מה טובו אהליך יעקב משכנותיך ישראל
“How good are your tents, Yakov; your dwelling places, Yisroel!” (Bamidbar 24:5)
The verse repeats the same thought, using two different phrases. What is the meaning behind the words “tent” and “dwelling places”, and what is the difference between the two names of the Jewish people, “Yakov” and “Yisroel”?
In a previous verse (23:21), it says, “[Hashem] does not look at the sins of Yakov, and He doesn’t look at the troubles of Yisroel; Hashem his G-d is with him.” Once again, we must ask why Bnei Yisroel are first called Yakov and then Yisroel.
These verses convey a powerful message to us, which can be understood with the following anecdote:
A person related this story to the Skverer Rebbe zt”l, about the tzaddik Rebbe Yakov Moshe of Kamarna zt”l: “Our father once traveled for business, and he was supposed to come home by a certain date. Our mother, along with us children, waited for him to come home, but he didn’t show up. After several days passed with no sign of our father, our mother became extremely worried. She started imagining the worst and was afraid that something dreadful must have happened to him on the way home. She knew that Father was a good husband and she was sure he did not intentionally abandon his family. In desperation, she went to the Kamarna Rebbe zt”l and poured her heart out to him.

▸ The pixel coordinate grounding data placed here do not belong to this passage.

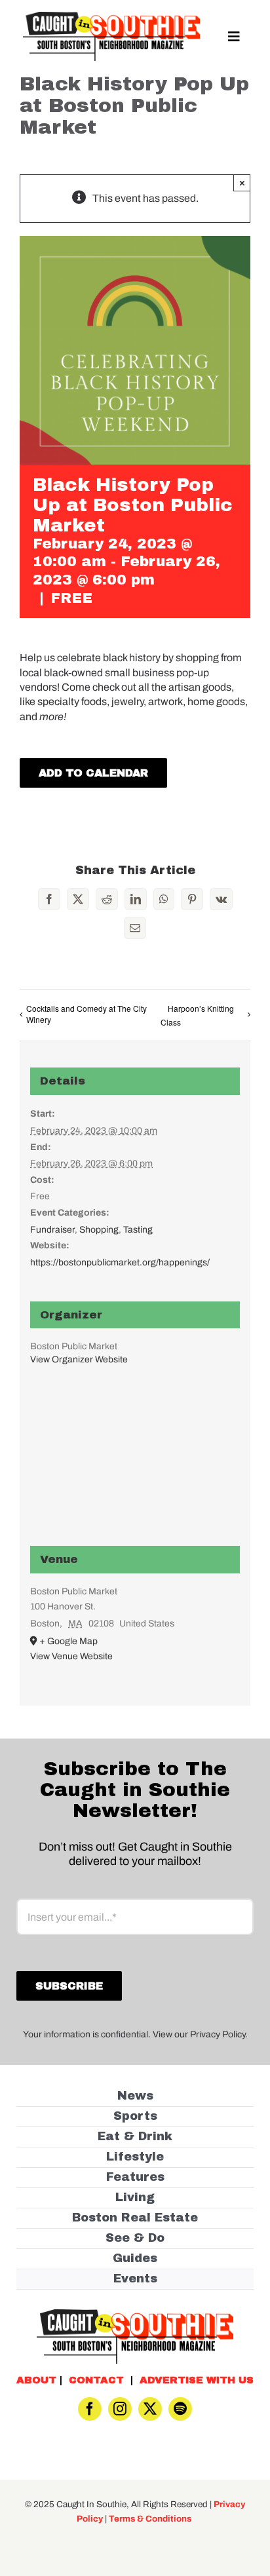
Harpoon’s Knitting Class (197, 1015)
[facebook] (90, 2409)
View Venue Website (71, 1656)
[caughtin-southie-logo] (111, 16)
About (36, 2380)
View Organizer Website (79, 1359)
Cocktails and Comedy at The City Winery (86, 1014)
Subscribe (69, 1985)
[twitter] (150, 2409)
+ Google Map (68, 1641)
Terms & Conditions (150, 2519)
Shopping (99, 1230)
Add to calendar (93, 773)
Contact (96, 2380)
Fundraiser (52, 1230)
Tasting (138, 1230)
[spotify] (180, 2409)
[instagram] (120, 2409)
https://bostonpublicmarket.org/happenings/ (120, 1262)
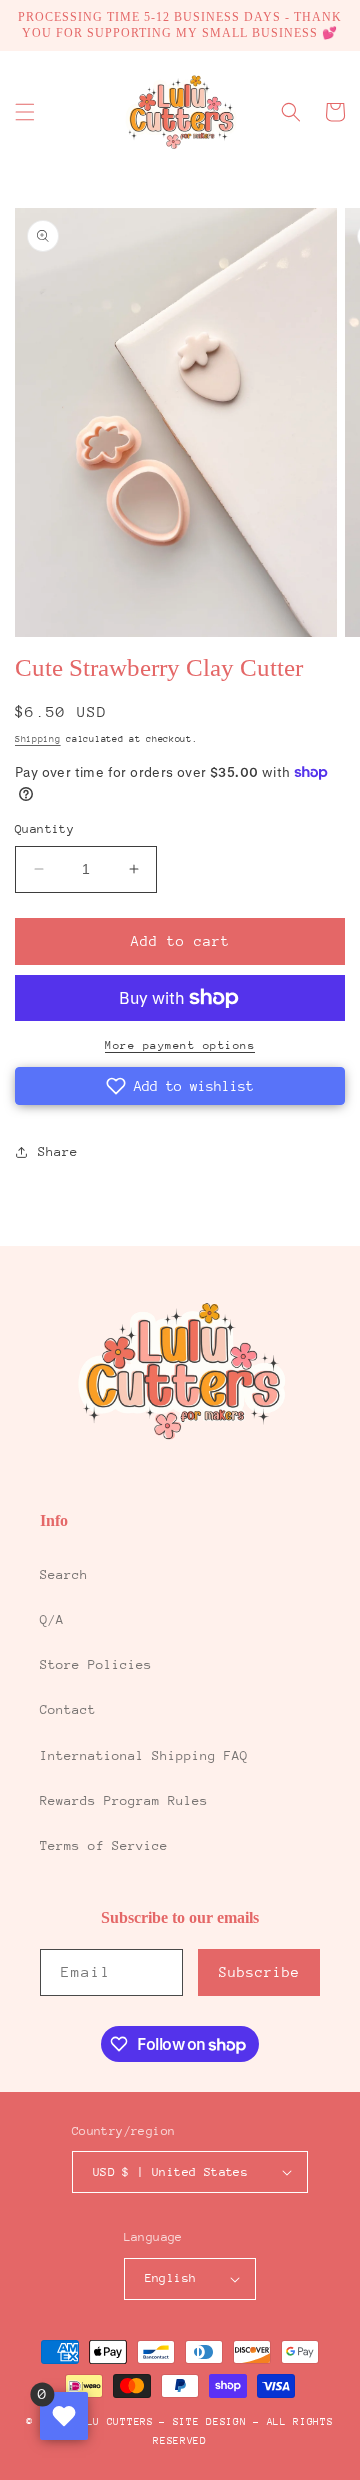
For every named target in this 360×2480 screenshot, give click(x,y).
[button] (25, 112)
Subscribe (259, 1972)
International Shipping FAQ (144, 1755)
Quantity (44, 829)
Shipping (38, 738)
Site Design (210, 2422)
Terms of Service (104, 1845)
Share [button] (58, 1151)
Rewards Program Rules (124, 1800)
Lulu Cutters (113, 2422)
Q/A (52, 1619)
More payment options (180, 1045)
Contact (68, 1709)
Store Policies (96, 1664)
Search (64, 1574)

“The Kamarna Rebbe closed his eyes for a moment, and then he suddenly declared: ‘You’ve got nothing to fear. Your husband is healthy and well, and he will be home shortly.’ He then told our mother exactly where our father was at that very moment.
“Several days later, Father indeed came home. Our mother asked him where he was at that specific moment when she was at the Kamarna Rebbe, and Father told her. It turned out that the Rebbe was right, and he knew exactly where our father was at that time.”
When the Skverer Rebbe heard this story, he exclaimed: “If only we would have such great tzaddikim nowadays, who could see things that are far away and tell us what is going on!”
The Kamarna Rebbe and his holy father, Rebbe Elizer Tzvi tz”l, were both known for their tremendous power of ruach hakodesh – the power of knowing about hidden things through Divine inspiration. But in addition to this they were also especially known for their ahavas Yisroel; their love towards every fellow Jew knew no bounds. They always focused on the positive qualities that every person has, and tried to see only the good of the Jewish people. These two things are interconnected; a person who sees only the good in others merits “seeing” things through Divine inspiration. A person who focuses on the goodness of the Jewish people is empowered by Hashem to help these people with their troubles and problems.
This is what the verse is telling us. The name Yakov, which symbolizes weakness, is a lesser name than Yisroel, which symbolizes leadership and sovereignty. One who doesn’t “look at the sins of Yakov” but uses his eyes to see only the good in others, even when they are not on such a high spiritual level, such a person will merit removing the “troubles of Yisroel, for Hashem his G-d is with him.” He will enjoy Hashem’s presence always, and help bring the Jewish people up to the level of Yisroel.
The word אהל – tent, spells out the words לא הביט און – which means “not looking at sin.” The word משכנותיך – dwelling places, has the same letters as כנשמותיך – like your souls. The verse is teaching us: How good are your tents Yakov! How good is it for the person who practices what the word “אהל - tent” stands for and “doesn’t look at the sins of Yakov” even when people are less than perfect. Instead of seeing the faults of other Jews, he remembers that כנשמותיך – they all have pure souls. Even if they lack perfection in some areas, he remembers that their souls are pure. And therefore, because he focuses on the good in every Jew, he merits helping them out of trouble.
I was fortunate to be present when the late Skulener Rebbe zt”l visited the Krasner Rav zt”l one summer long ago. The Krasner Rav mentioned a teaching of his Rebbe, the Huniader Rav, who said: “Everyone is waiting for Moshiach, but it says in Yeshaya (11:3) that when he will want to come, he will ‘smell’ the world. Surely, he will want to escape. He will be unable to bear the terrible stench of sin that permeates this world. There will be very few people who will run after him…”
When the Skulener Rebbe heard this, he commented: “Without intending to contradict your Rebbe’s words, it does say that Moshiach will smell the world, but it says, ‘and he will smell fear of G-d.’ Moshiach will focus on the good of the Jewish people - on their fear of Heaven!” As we’ve said before, Moshiach too will only focus on the good in us, and choose to look away from our sins. May he come speedily, in our days.